**What the task asks:** Leaving out the images, please output every entry exactly as it appears.

Collected data entries:
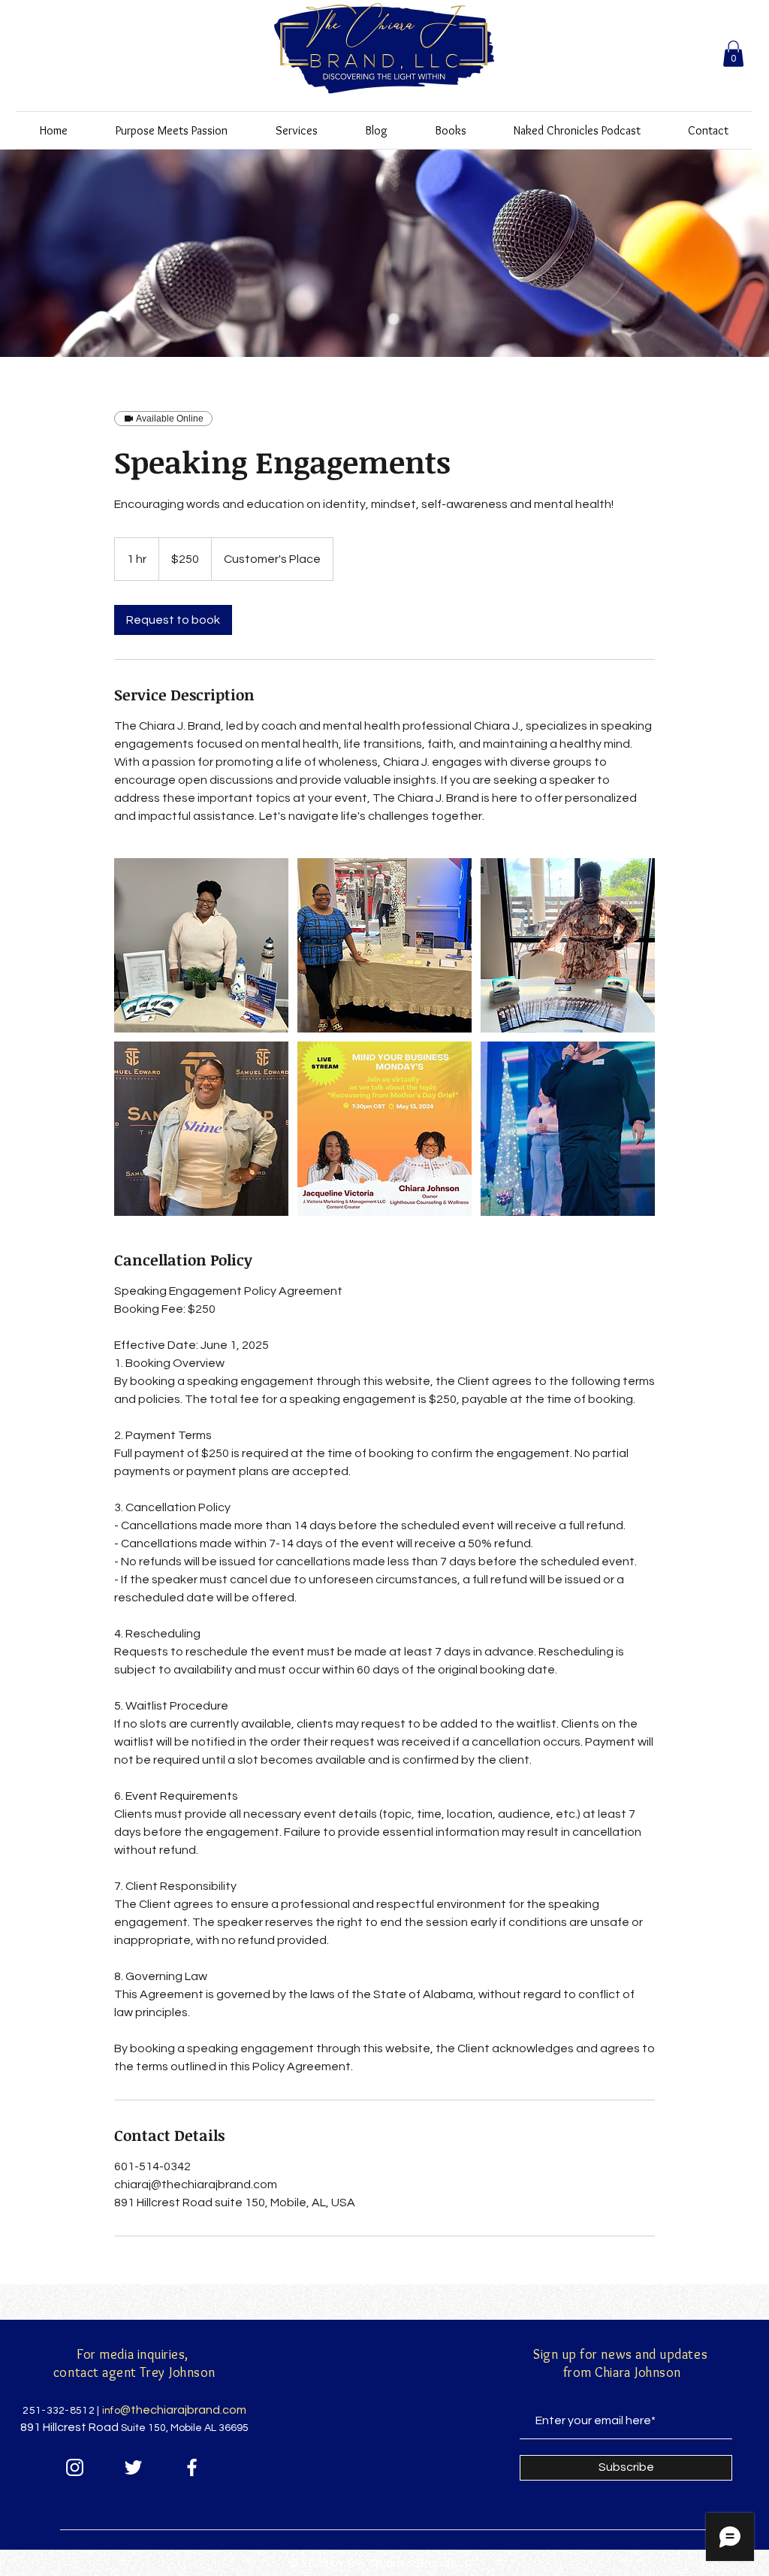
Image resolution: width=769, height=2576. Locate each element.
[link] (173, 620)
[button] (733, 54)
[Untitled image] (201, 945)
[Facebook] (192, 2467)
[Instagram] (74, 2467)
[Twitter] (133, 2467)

**Exercise output:**
Image resolution: width=769, height=2576. Locate each element.
[link] (173, 620)
[button] (733, 54)
[Untitled image] (201, 945)
[Facebook] (192, 2467)
[Instagram] (74, 2467)
[Twitter] (133, 2467)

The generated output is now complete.